Exports have increased since we joined in 1973 and we no longer depend on the UK as an export market in the same way. Exports there have fallen from over half of all our exports in 1973 to less than one fifth of our exports today.

Over the same period, the share of our exports which are sold into the rest of Europe has increased from about 20 per cent to over 40 per cent today.

Find out more on what EU membership means for exports from this Irish Exporters Association pamphlet.

 
7. Our currency, the euro, is now strong, stable, global currency

In 1992 Ireland voted to join the new Single Currency, the euro.

In the 1990s, we organised our economy and finances so that we would qualify as part of the first series of countries in 1999.

Euro notes and coins came into circulation in Ireland from the start on January 1, 2002.

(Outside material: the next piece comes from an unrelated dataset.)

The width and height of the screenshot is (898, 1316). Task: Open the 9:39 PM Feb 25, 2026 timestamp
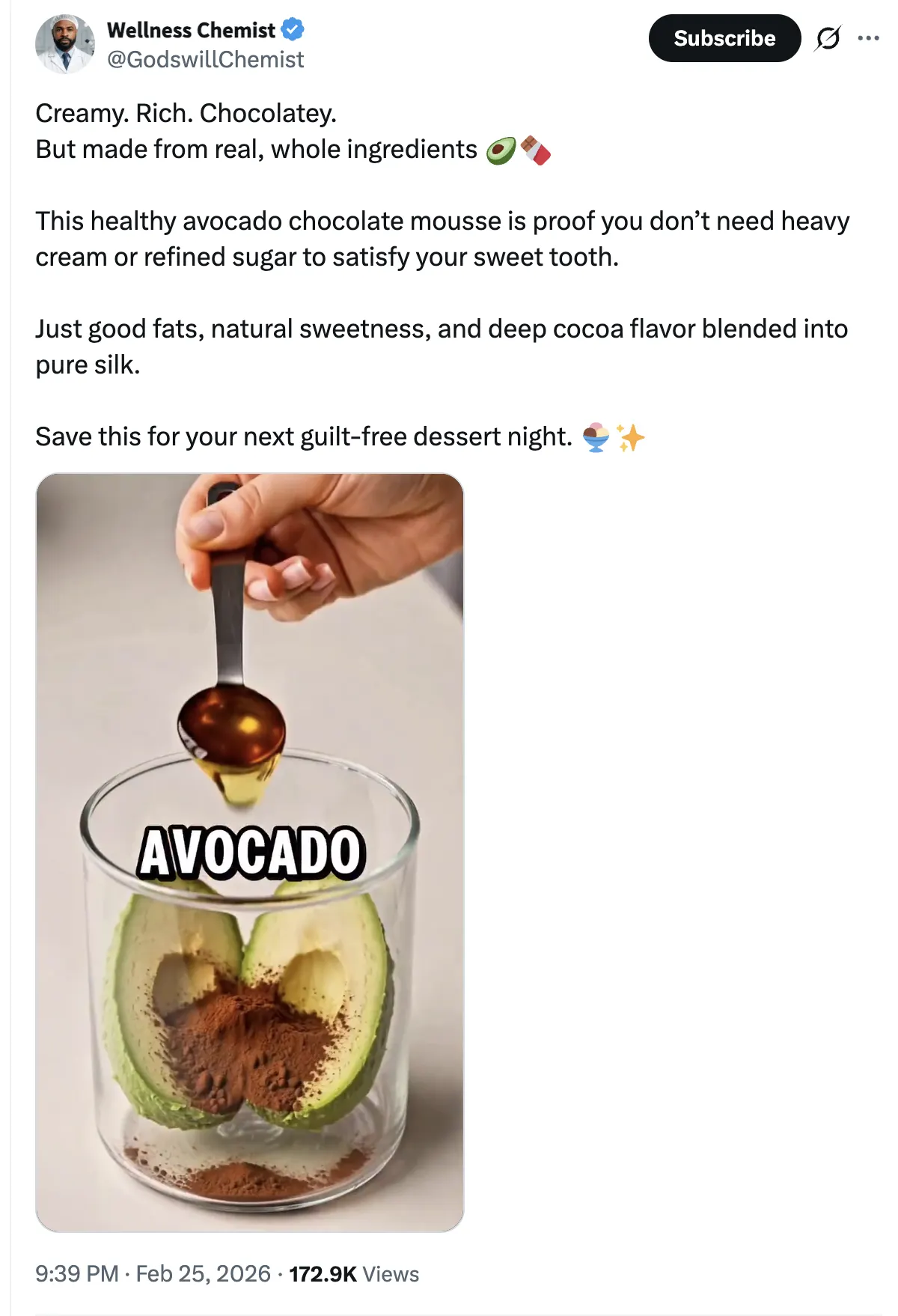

The Euro is our currency now. We have representation on the European Central Bank (ECB). It’s a strong global currency.

Our ability to deal with the financial crisis is massively supported by being part of a large currency group. An Irish currency on its own would have been battered by the global financial storm that hit in September 2008.

Being part of the Single Market with a Single Currency means it’s easier to travel, to create jobs, to compare prices, to win new business.
 

8. We have built modern infrastructure with EU Structural Funds

When Ireland joined the EU in 1973, there was relatively modest funding for regional development.

With the Plan agreed by EU leaders in 1992, the Delors Plan, Ireland has benefited from over €17billion of EU Structural and Cohesion Funds, including the European Regional Development Fund (ERDF) and the European Social Fund (ESF).

We’ve invested most of this money in infrastructure, research and development (R&D) and on programmes to promote social inclusion.

The LUAS has received EU funding support.

Water treatment plants, sewage works, rail lines, and bus services throughout the country have benefited from EU financial support.
 

9. Membership of the European Union gives Irish people the right to move, work and reside freely within the territory of other Member States.
 
10. European Economic Recovery Plan

As the global economic and financial crisis has developed, the importance of the EU in promoting recovery and stimulating demand has become increasingly clear. This is of particular significance to Ireland’s open export oriented economy.

In December 2008, the EU launched a European Economic Recovery Plan of approximately €200 billion or 1.5% of EU GDP, funded directly by Member States.

The plan includes €5 billion of additional EU Budget funding, which will be used to fund energy projects, rural broadband infrastructure and measures to meet the challenges revealed in the Common Agricultural Policy (CAP) health review, including climate change. Ireland will benefit from part of this funding.